In the press industry, creative activities (journalistic work) still frequently take place within firms which simultaneously operate in manufacturing (publishing, printing) or even marketing (sales and ads).  In comparison with other CMI fields in which the design level is far more separated from production and distribution ones, the vertical integration of newspaper companies can be seen as a kind of exception that however seems to progressively diminish.

A trend towards the outsourcing of creative industries can be observed in the three main directions the press industry recently took in France. Special-interest magazines predominantly rely on freelance journalists for their editorial content ; Online newspapers offer fewer original informations (because of too reduced editorial teams) than multi-channels contents ; Free dailies strongly integrate agency copies and press releases in their pages.

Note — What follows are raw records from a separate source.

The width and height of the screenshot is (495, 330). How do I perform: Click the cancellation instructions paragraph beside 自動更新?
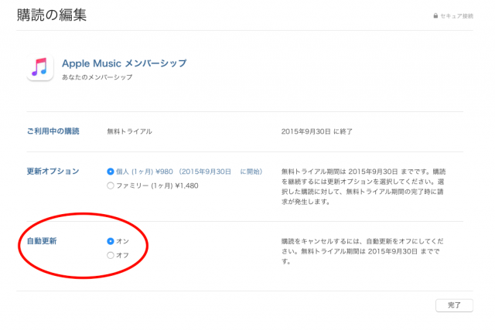coord(362,251)
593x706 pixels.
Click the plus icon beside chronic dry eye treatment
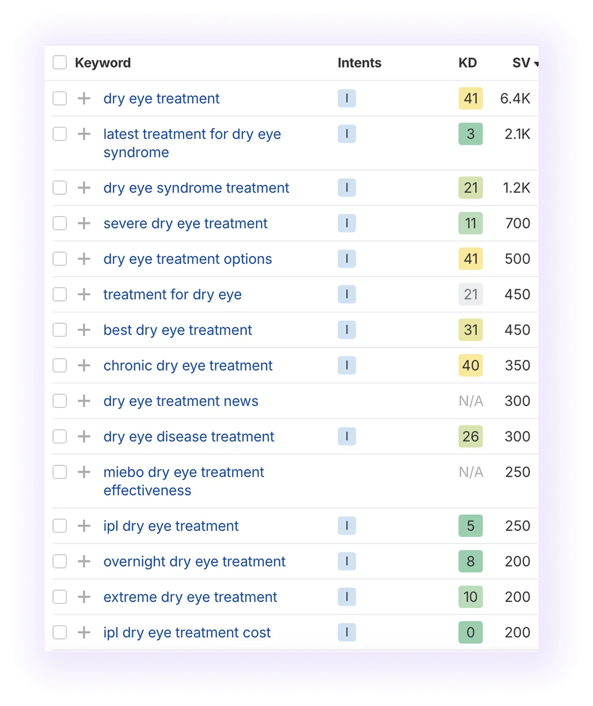85,365
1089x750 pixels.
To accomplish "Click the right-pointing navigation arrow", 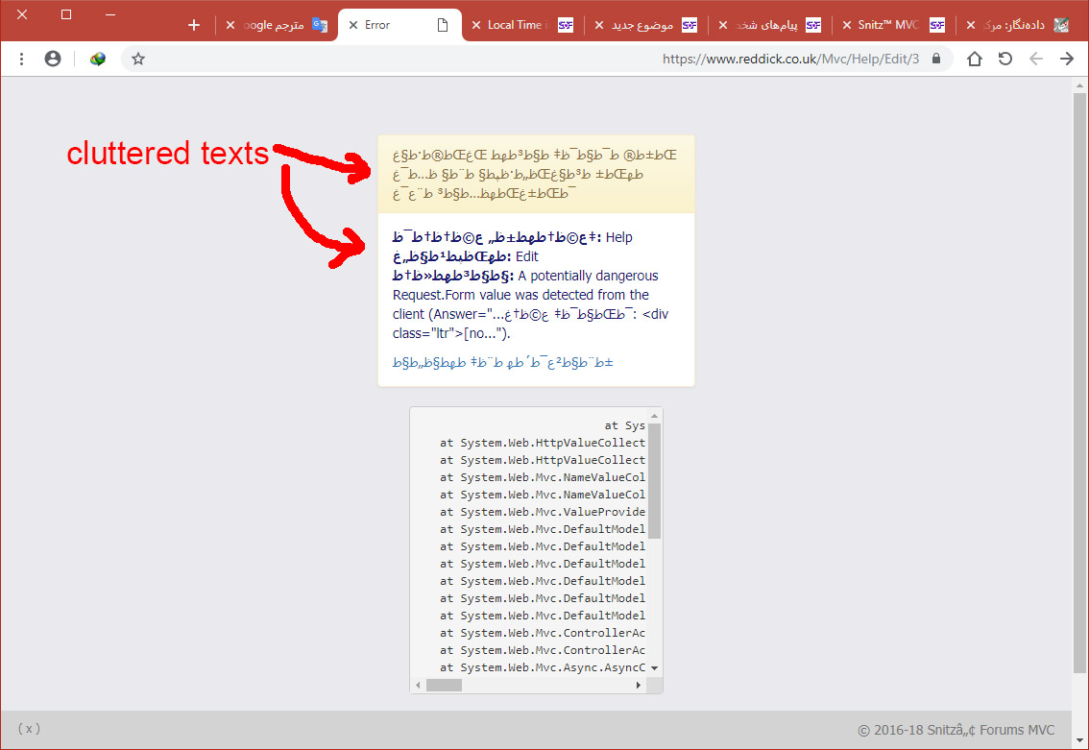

These tendencies can be first analysed as a progressive alignment of the press industry with the most generic structuring of the CMI. They also can be linked to large-scale evolutions of the industrial process, giving priority to flexibility and productivity. This logic of costs reduction (including the outsourcing of creative activities) might appear, considering the long time of social changes, to be hardly reconcilable with the logics of cultural renewal in the CMI, and especially news pluralism in the press.